The site where the airport was built has more than a century of aviation history, with records dating back to 1910 when the Caproni brothers flew their Cal biplane. It became a popular prototype testing site in Italy, eventually leading to its upgrade to an actual airfield.
During that same period, the Caproni brothers decided to build a factory there, and Giovanni Augusta followed suit. It became the largest aircraft production center in the country.
In the following decades, the airfield hosted two Royal Italian Air Force squadrons.
In September 1943, the German Luftwaffe captured the airfield, building its first concrete runway, which didn’t last long: the airfield was heavily bombed during WW2.
With the retreat of the German forces from Italy and the eventual end of the war, the runway was rebuilt and extended to 1,800 meters. A small terminal was built to shelter passengers and cargo from adverse weather conditions.
Its official inauguration happened in 1948 as Aeroporto Città di Busto Arsizio, with Sabena and TWA being one of the first international carriers to serve it.
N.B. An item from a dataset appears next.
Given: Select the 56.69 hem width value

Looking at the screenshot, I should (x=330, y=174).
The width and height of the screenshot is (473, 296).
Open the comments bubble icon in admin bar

In 1952, now under the control of the municipality of Milan, it was decided that Malpensa would become Milan’s international airport, and Linate (Milan’s other airport) would handle domestic services.
As Milan’s main airport, it needed a respectable terminal, which was built between 1958 and 1962. The runways were also extended and were the longest in Europe then.
Even though their original intent was to make Linate domestic-only, major European carriers preferred it over Malpensa because it was closer to the city center, transforming it into a secondary airport for over 20 years.
Things were only to change in the 1980s when Linate was forcibly downgraded to domestic, and Malpensa underwent heavy upgrade work. Construction started in 1990, and it only reopened eight years later.
It’s an operating base for AlbaStar, easyJet Europe, Malta Air, Neos, Ryanair, and Wizz Air. Aegean Airlines, Aer Lingus, Air Canada, Air France, Air India, AirBaltic, Austrian Airlines, British Airways, Brussels Airlines, Cathay Pacific, Emirates, Etihad Airways, KLM, Korean Air, Lufthansa, Qatar Airways, Scandinavian Airlines, TAP Air Portugal, Turkish Airlines, United Airlines, and Vueling also serve it.
The scenery features an accurate rendition of the airport, with custom jetways, custom ground textures, and more.
There’s no release date or pricing yet, but Threshold will keep you informed!